The employer gave me a receipt showing that they applied for a document, but they didn’t have the document itself. Is this acceptable?

If the employee provided a receipt showing that they submitted an initial application for a document, or that they applied to extend the validity of a document, this is not acceptable. For example, a receipt showing that the employee has applied for an initial employment authorization document (EAD) is not acceptable.

However, a receipt is acceptable to show that the employee applied to replace a document that was lost, stolen, or damaged. The employee must present the actual document within 90 days of being hired.

In certain circumstances and depending on other documentation provided, a receipt may also be acceptable when an individual has refugee status or is a lawful permanent resident.

The employee did not list their Social Security number in Section 1. What should I do?

The employee has the option to provide their Social Security number, but is not required to do so if the employer does not participate in the E-Verify program. The employer is not allowed to require that the employee provide their Social Security number.

Can the employer specify which of the documents listed on the Form I-9 it prefers, or must the employer accept any of the documents listed on the Form?

The employee is entitled to provide any of the documents listed in Section 2 of the Form I-9 that she chooses. The employer must defer to the employee’s choice and, as long as the documents the employee provides are acceptable, the employer cannot require different or additional documents than the employee chooses to provide. The employer also cannot refuse to accept documents provided by the employee that appear to be genuine and appear to identify the employee.

Regarding Section 1, which the employee must complete, the employer cannot require that the employee provide any documents to prove the information the employee provides in Section 1 of the Form I-9.

The employer should be careful to comply with these requirements – failure to do so could cause the employer to be liable for discrimination against the employee.

An employee’s work authorization document is currently valid, but will be expiring soon. Can I use this information when deciding whether to hire or terminate her?

No. When deciding whether to hire or terminate an employee, the employer cannot take into account the future expiration dates of a work authorization document. In other words, if the document provided is listed as an acceptable document on the Form I-9 and is valid and not expired, it cannot form a basis to hire or terminate the employee.

How long does the employer need to keep the Form I-9?

The employer needs to keep the I-9 form for each employee for the longer of either 1) three years after the date the employee was hired, or 2) one year after the employee’s employment is terminated.

For example, Belinda was hired by an employer and worked for one month before she was terminated. The employer would be required to keep her Form I-9 for three years from the date of hiring, since this date would be later than one year from her date of being hired.

In contrast, Thomas was hired by an employer and worked there for four years before his employment was terminated.
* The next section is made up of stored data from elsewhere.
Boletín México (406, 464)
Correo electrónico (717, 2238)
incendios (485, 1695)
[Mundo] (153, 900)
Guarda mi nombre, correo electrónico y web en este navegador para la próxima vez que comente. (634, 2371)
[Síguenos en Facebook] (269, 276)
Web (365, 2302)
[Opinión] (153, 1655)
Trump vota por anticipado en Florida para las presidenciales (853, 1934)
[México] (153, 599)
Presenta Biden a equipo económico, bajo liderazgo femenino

The employer would need to retain his Form I-9 for one year after termination, since that date is later than three years after the date Thomas was hired.

I completed a Form I-9 for an employee, but now I can’t find it. What should I do?

As soon as the employer learns that they are missing an I-9 form, they should ask the employee to complete Section 1 of the Form, with supporting documentation showing their identity and eligibility to work (as required in Section 2). The employer should be sure that the form is dated on the date that the form is actually completed.

I have just learned that an employee I have been employing provided false documents. What should I do?

An employer that learns that an employee has been working without work authorization should first give the employee the opportunity to complete a new Form I-9, with documents showing their eligibility to work. If the employee is unable to do so, the employer should be aware that the government may impose penalties on the employer if the employer “knowingly” continues to employ an individual who is not authorized to work in the United States.